- Directed by: P V Krishnan
- Written by: P V Krishnan
- Produced by: P V Raman P V Krishnan
- Starring: Rahul Azad Sameer Rehman Joyita Das
- Cinematography: P V Krishnan
- Edited by: P V Krishnan
- Music by: Vinu Manasu, Di Evantile
- Production company: Emotion Sellers Productions Pvt Ltd
- Release date: 21 December 2012;
- Running time: 95 minutes
- Country: India
- Language: Hindi

= August 2 (film) =

August 2 is an Indian Hindi-language film directed by P V Krishnan. It was claimed to be a true independent mainstream film made within its budget. Producers of the film claims that the film is made on the micro budget of Rs. 300,000. The film had got selected for the Red Carpet Premier in The Indian Independent Film Festival 2013.

== Plot ==
This story is about three different people who are having their own plans for the day, A character called Naveen who had a recent rift with his girlfriend plans to apologize her to bury the hatred between them and get her back and the other characters Jay and his wife Anvitha who were on their way to a marriage will get in trouble with their car in a midway.

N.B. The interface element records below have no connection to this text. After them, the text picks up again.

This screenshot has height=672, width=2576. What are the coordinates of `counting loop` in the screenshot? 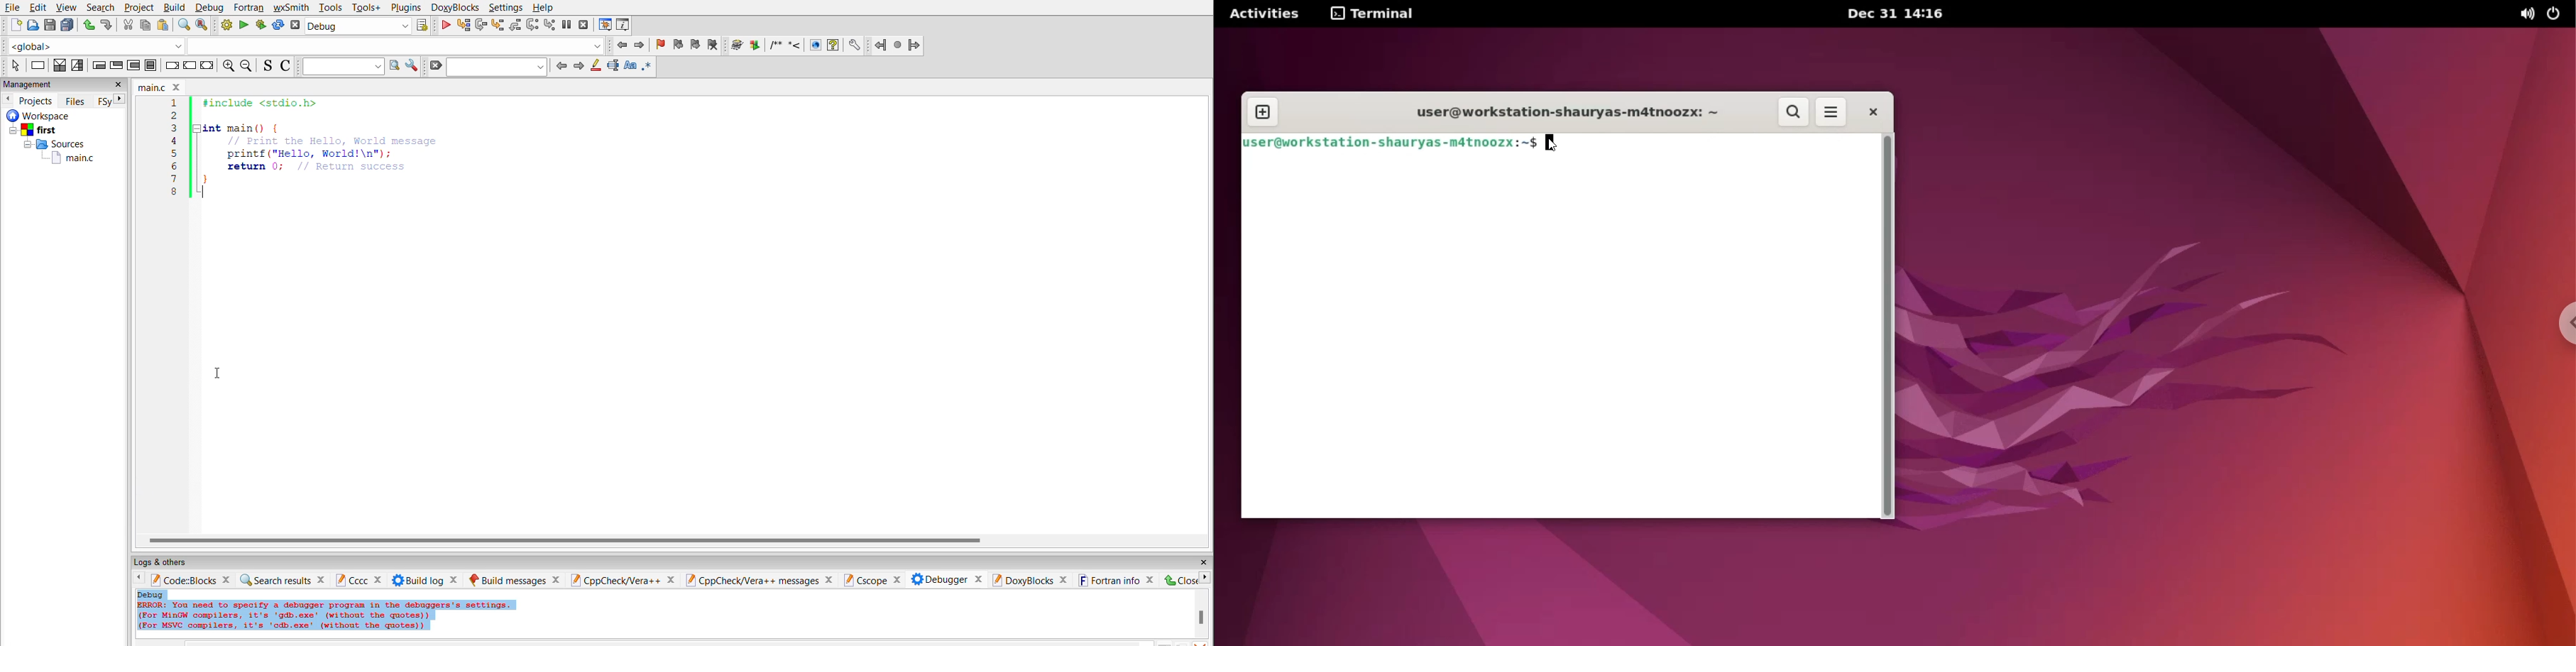 It's located at (135, 66).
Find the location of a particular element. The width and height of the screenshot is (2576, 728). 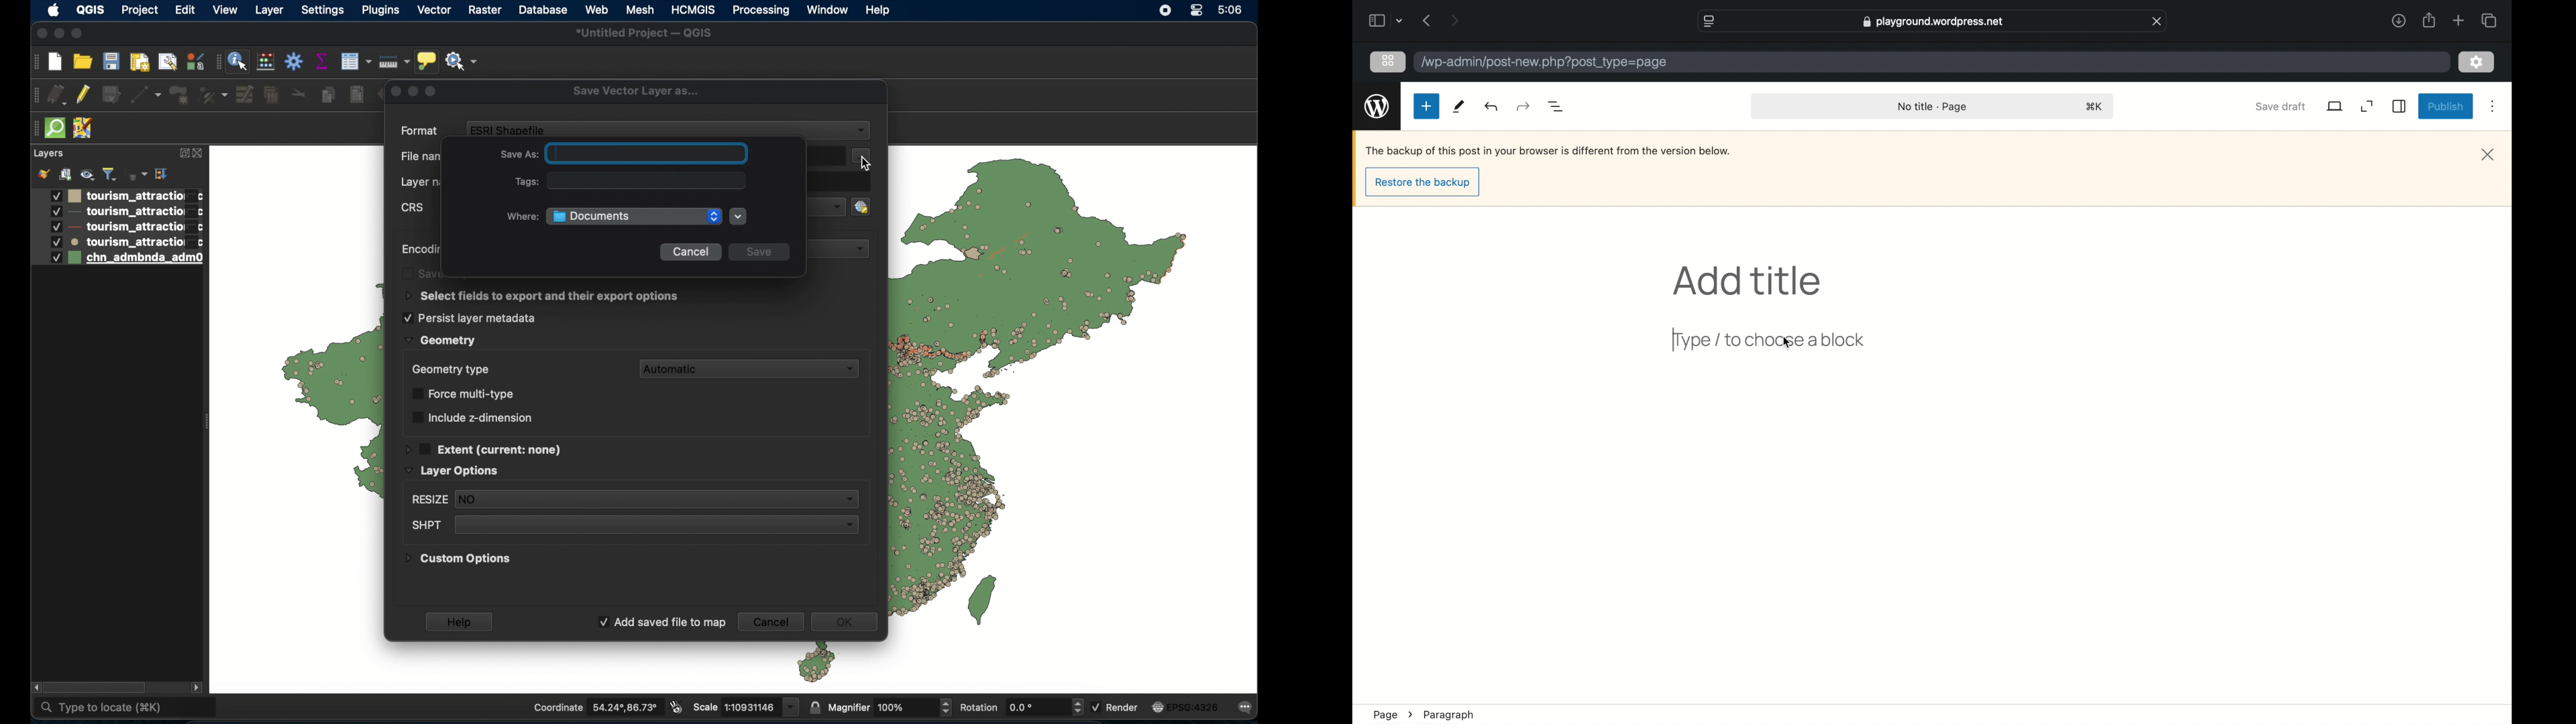

copy features is located at coordinates (327, 95).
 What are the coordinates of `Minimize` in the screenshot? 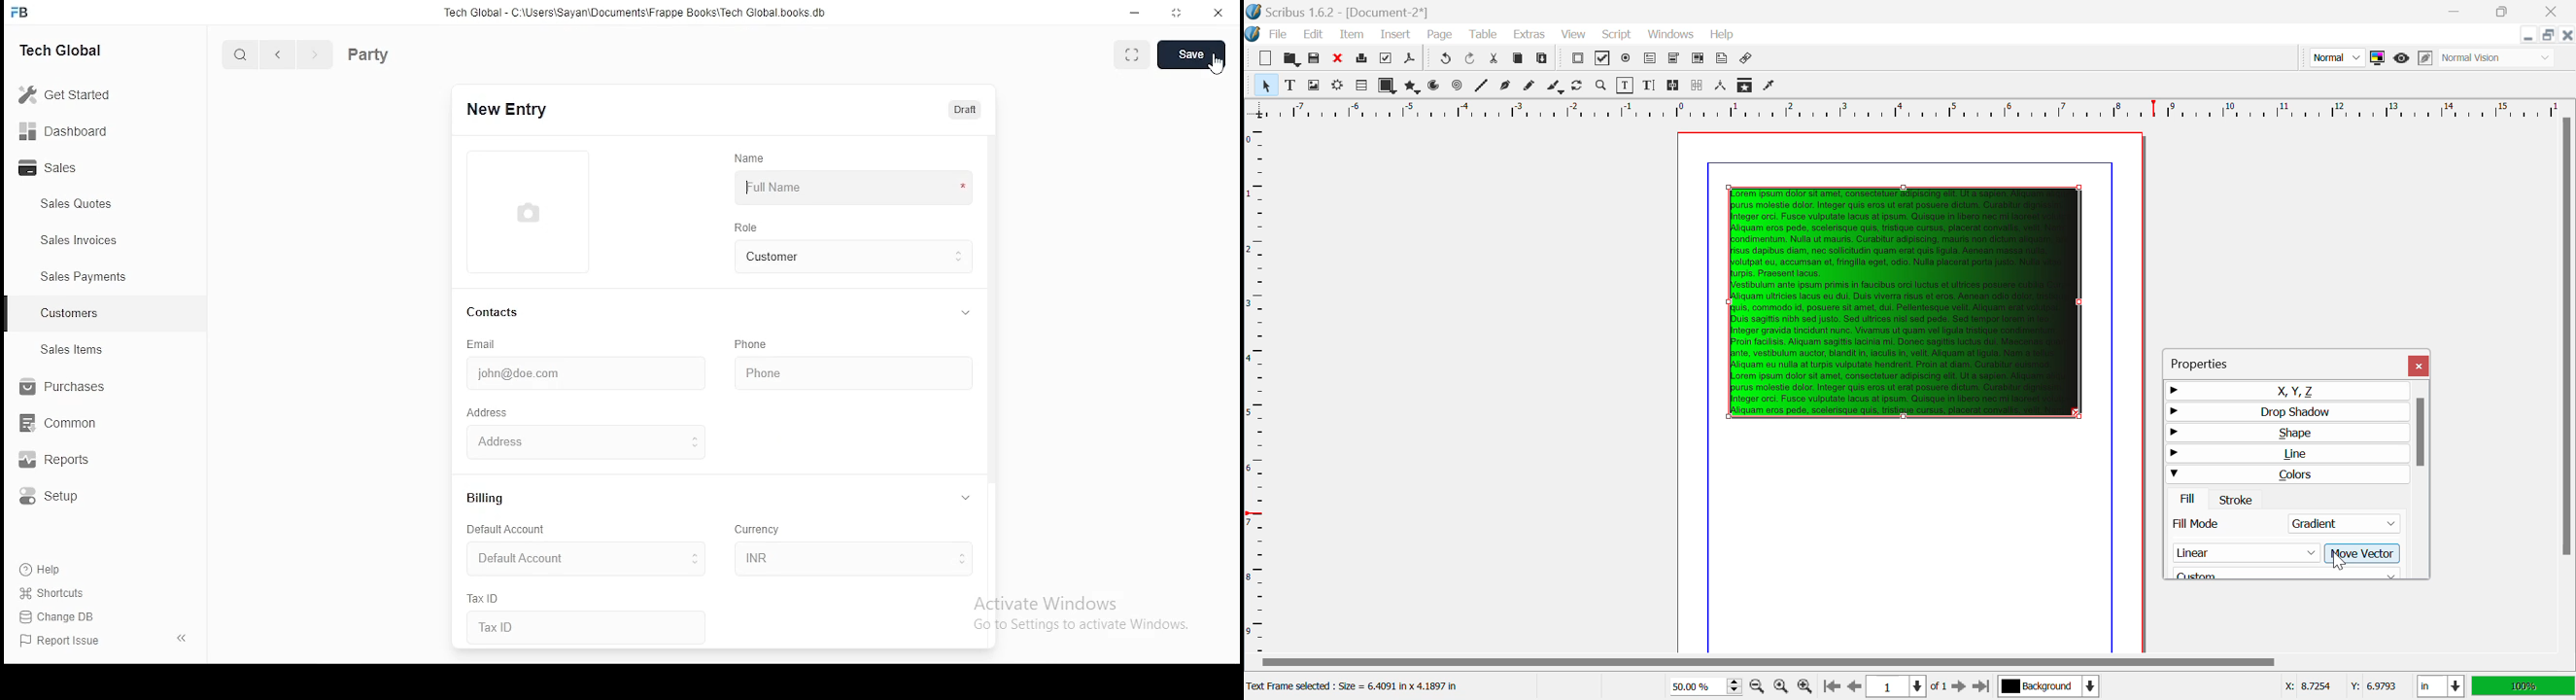 It's located at (2506, 12).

It is too late by the time they realize that the day had its own plans for them.

== Cast ==
- Rahul Azad
- Joyita Das
- Sameer Rehman
- Raksha

== Music ==
Background of the film was given by the Kannada music composer VinuManasu and Russian electronic music composer Di Evantile

== Awards ==
It got selected for a Red Carpet Premiere for The Indian Independent Film Festival 2013, Bangalore.